> Exercise objective
Filter the entries below, keeping only lines with "screenshot".

─── Data for this exercise ───

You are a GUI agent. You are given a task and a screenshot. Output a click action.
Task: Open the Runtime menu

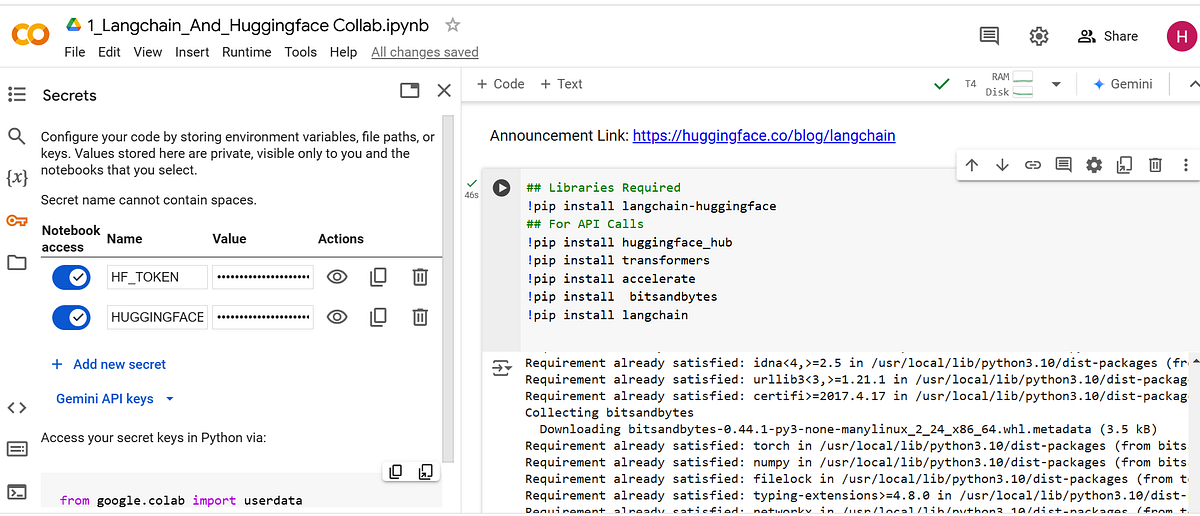(246, 52)
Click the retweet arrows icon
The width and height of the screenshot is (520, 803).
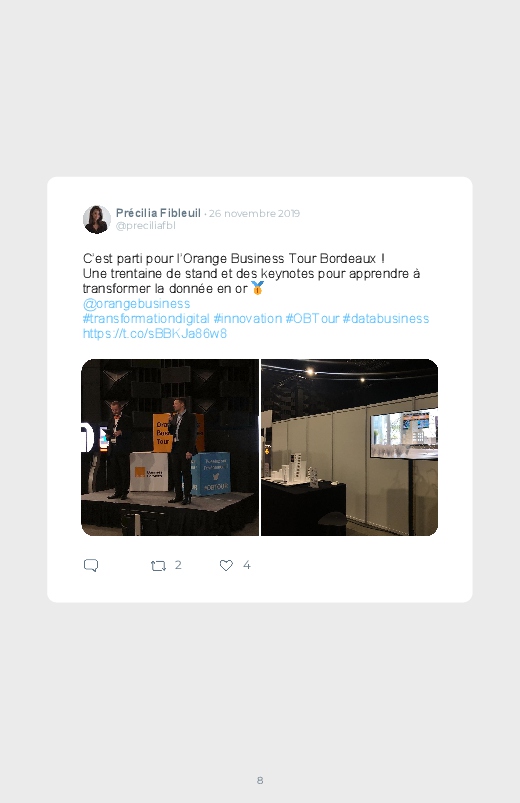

───

> Solution for this problem
You are a GUI agent. You are given a task and a screenshot. Output a click action.
The width and height of the screenshot is (520, 803).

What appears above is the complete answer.